Derby County: EFL 'extremely frustrated' at not being able to speak to bidders

By Simon StoneBBC Sport
Derby's Pride Park home - still owned by Mel Morris - remains a sticking point
Derby were relegated to League One last season after being deducted 21 points

The Football League says it is "extremely frustrated" at being blocked from speaking to potential buyers of stricken League One club Derby County.

After Chris Kirchner's withdrawal on Monday, the EFL said it intended to step up its involvement in the process.

It was expected EFL chief executive Trevor Birch would be kept across efforts to sell the club.

Ex-chairman Andy Appleby and former Newcastle owner Mike Ashley are among those known to be interested.

However, it has not been clear whether any party would be willing to pay the sum Kirchner had agreed to, which has raised the potential of a 15-point deduction for Derby next season.

With fixtures due out on Thursday, BBC Sport understands administrators Quantuma remain confident of a sale and they are planning to take on more external funding to cover June's wages.

But key elements of their work remain out of the EFL's reach, according to Birch, as he outlined in a letter to the Rams Trust Fans Group, released on Saturday.

"The administrators have informed us that the confidentiality arrangements agreed with bidders, plus obligations owed by the administrators to individuals under the UK's General Data Protection Regulations, means they are unable to confirm the identity of any bidder without the express consent from the relevant bidder," said Birch.

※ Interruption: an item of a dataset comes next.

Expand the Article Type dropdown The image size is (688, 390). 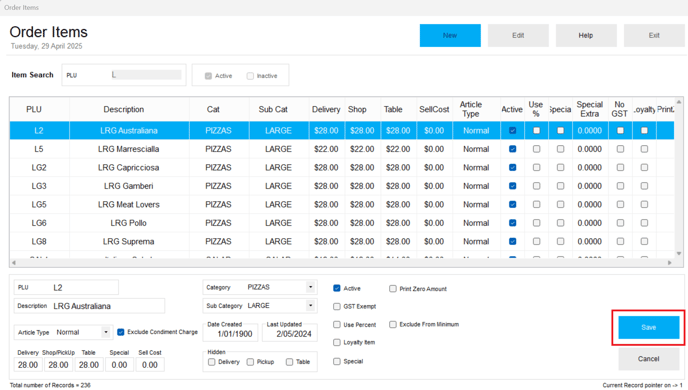(106, 332)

"In order to explain our position, we have asked for calls with the solicitors acting for those bidders who have refused consent. These calls have not yet taken place.

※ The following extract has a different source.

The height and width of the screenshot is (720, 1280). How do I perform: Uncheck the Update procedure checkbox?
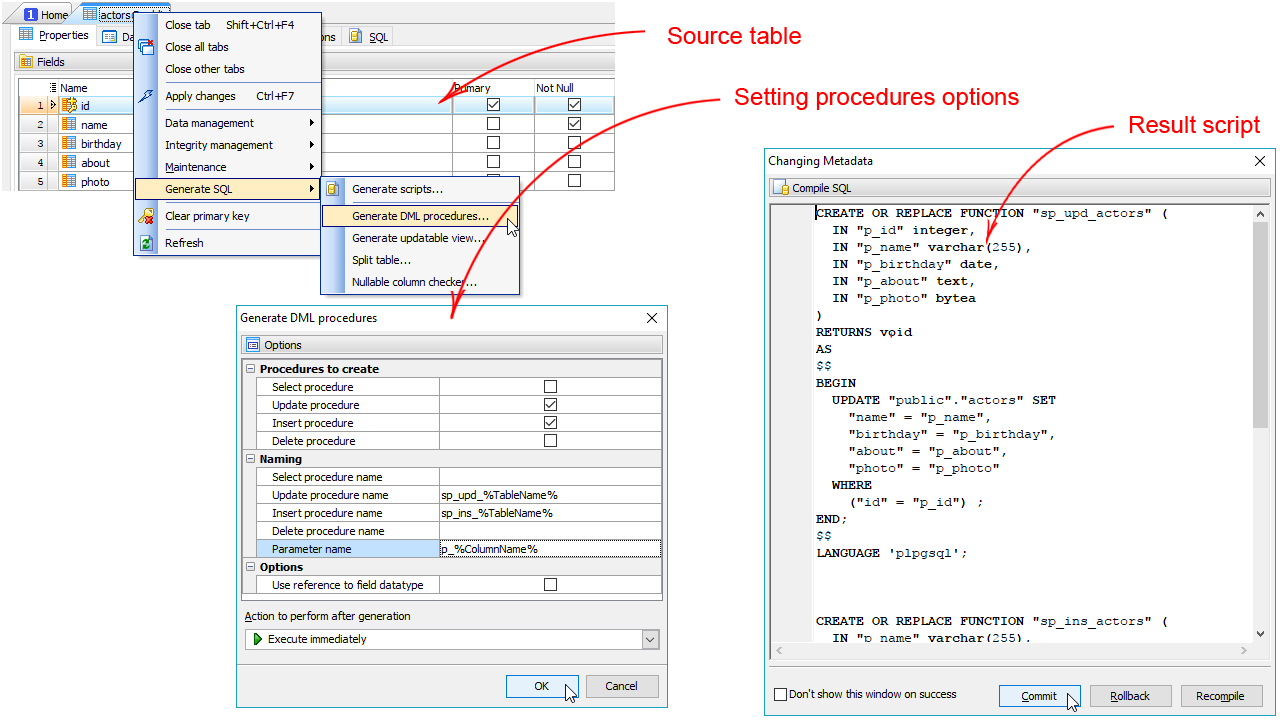pos(550,405)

"As you can imagine this is extremely frustrating for us. Firstly, with considerable experience in this area we believe we can help review any proposed exit plans to identify any issues as early as possible so we can then work with them to try to find any potential solutions.

"Secondly, we will have significant work to do on verification of compliance with the Owners' and Directors' Test, as well as an assessment of the ultimate source and sufficiency of funding. This clearly cannot start until we have the necessary information."

Quantuma have relied on external funding through the American financiers MSD Holdings since they were appointed in September.

However, Birch points out this approach carries risk.

"The administrators have funded the ongoing trading losses with further advances from an external funder which has security on the stadium," he added.

"This of course has created a liability that the administrators need a prospective purchaser to repay as part of the sale consideration. This debt has obviously grown with every passing month of administration trading."

Derby would be allowed to start the 2022-23 League One season in administration. However, Quantuma will have to show how they intend to fund the club at break-even level throughout the campaign.

Wayne Rooney's squad is due to begin pre-season training on 27 June, although the manager's position has yet to be clarified and the club only have five contracted senior players beyond the end of this month.